Alerts to be removed
We will remove the following alerts that will become superseded:
- Content Changes unprocessed after 2 hours
- Messages unprocessed after 2 hours
- Incomplete DigestRuns after 2 hours
Monitoring Email Alert Service
Email Alert Service listens for Publishing API events and communicates these to Email Alert API. We currently only have alerts that are monitored in-hours if this system fails, so there is no visibility for any out-of-hours problems.
We intend to improve and consolidate the existing alerts, and contact an engineer out-of-hours if there is a pattern of failure in processing these events.
Monitoring Email Alert Frontend
Email Alert Frontend acts as the public interface for subscriber interaction with the email alert system. This web application will be monitored in a similar way to the Email Alert API web application by considering whether the load balancer has any healthy instances.
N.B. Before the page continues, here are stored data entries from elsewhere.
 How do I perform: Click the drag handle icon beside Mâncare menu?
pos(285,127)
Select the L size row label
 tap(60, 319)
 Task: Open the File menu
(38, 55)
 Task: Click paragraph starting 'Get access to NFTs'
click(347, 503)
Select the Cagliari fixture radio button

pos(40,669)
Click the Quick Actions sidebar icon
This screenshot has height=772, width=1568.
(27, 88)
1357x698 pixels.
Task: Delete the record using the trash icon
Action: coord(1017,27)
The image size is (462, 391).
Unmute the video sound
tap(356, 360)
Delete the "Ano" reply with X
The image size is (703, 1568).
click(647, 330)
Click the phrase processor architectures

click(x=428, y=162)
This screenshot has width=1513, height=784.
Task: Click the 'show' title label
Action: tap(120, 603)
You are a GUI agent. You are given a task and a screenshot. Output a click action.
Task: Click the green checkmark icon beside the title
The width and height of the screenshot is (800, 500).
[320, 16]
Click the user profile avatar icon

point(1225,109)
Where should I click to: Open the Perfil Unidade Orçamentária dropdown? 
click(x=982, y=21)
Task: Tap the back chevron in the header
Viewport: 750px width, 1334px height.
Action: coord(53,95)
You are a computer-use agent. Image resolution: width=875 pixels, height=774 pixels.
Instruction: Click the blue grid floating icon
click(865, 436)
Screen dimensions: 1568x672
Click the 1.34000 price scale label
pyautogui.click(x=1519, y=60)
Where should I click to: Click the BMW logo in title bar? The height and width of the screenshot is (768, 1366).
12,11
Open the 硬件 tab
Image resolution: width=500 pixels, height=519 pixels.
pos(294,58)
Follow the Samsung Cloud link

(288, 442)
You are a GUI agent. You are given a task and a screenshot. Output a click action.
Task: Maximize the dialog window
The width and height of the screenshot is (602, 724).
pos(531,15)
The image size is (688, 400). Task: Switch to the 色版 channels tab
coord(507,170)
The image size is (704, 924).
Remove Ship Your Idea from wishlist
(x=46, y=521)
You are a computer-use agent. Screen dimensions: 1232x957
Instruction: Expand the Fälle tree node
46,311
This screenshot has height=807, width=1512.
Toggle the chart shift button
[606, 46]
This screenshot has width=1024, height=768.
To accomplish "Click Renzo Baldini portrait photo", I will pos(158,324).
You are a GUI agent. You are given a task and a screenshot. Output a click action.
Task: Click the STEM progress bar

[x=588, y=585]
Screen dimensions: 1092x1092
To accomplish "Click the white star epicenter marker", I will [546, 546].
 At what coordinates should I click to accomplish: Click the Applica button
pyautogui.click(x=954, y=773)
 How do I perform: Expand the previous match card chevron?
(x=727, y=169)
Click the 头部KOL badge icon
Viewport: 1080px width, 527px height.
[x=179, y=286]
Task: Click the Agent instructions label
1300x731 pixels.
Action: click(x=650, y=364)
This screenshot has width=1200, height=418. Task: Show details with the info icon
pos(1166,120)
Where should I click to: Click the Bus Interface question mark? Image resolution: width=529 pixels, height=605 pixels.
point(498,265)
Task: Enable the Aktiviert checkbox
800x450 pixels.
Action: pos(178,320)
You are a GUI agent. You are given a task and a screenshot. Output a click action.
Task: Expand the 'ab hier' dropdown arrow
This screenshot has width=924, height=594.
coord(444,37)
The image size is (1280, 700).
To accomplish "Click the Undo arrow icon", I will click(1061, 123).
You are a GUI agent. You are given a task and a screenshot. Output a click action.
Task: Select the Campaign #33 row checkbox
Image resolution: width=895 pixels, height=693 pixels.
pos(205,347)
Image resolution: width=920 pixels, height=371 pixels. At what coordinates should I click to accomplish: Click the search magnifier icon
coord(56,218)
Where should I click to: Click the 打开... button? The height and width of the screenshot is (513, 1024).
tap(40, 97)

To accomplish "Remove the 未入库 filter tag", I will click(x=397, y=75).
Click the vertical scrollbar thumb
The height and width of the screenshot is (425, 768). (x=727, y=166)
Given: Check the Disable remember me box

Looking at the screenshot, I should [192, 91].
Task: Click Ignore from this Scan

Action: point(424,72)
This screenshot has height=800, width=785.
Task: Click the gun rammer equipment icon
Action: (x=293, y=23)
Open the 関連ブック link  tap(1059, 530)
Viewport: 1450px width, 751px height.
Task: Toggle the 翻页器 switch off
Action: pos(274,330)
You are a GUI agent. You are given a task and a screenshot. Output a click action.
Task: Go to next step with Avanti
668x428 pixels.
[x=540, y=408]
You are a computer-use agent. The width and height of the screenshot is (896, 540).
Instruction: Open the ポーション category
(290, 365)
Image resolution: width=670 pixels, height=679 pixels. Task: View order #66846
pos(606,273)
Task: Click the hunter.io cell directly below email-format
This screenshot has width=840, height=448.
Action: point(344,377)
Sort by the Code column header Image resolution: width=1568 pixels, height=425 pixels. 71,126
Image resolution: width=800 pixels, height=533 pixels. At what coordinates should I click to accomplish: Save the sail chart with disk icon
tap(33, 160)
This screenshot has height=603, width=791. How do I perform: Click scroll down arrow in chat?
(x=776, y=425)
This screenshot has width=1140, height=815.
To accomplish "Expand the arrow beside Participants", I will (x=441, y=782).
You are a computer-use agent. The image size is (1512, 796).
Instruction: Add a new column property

Removal of Email Alert Monitoring
Email Alert Monitoring is the aforementioned end-to-end check that monitors whether travel advice and medical safety content changes result in an email received by a Gmail inbox. We intend to retire this check as we believe the new approach to monitoring the email alert system will cover the aspects of this check that are within scope of the email alert system. Broadly Email Alert Monitoring verifies that:
- content was published (out-of-scope for email alert system, this is a Publishing API concern);
- whether the publishing application successfully communicated with Email Alert API (out-of-scope for email alert system, this is a publishing application concern);
- whether the content change is converted into emails (in-scope for email alert system; monitored by identifying ProcessContentChangeWorker failures);
- whether an email is sent to email@example.com (in-scope for email alert system, monitored by identifying SendEmailWorker failures);
- whether Notify actually sends the email (out-of-scope for email alert system, this is a Notify concern);
- whether Gmail successfully receives the email (out-of-scope for email alert system, this is Google's concern).
Once we have completed configuring the alerts that cover the in-scope scenarios we will remove Email Alert Monitoring from the GOV.UK stack.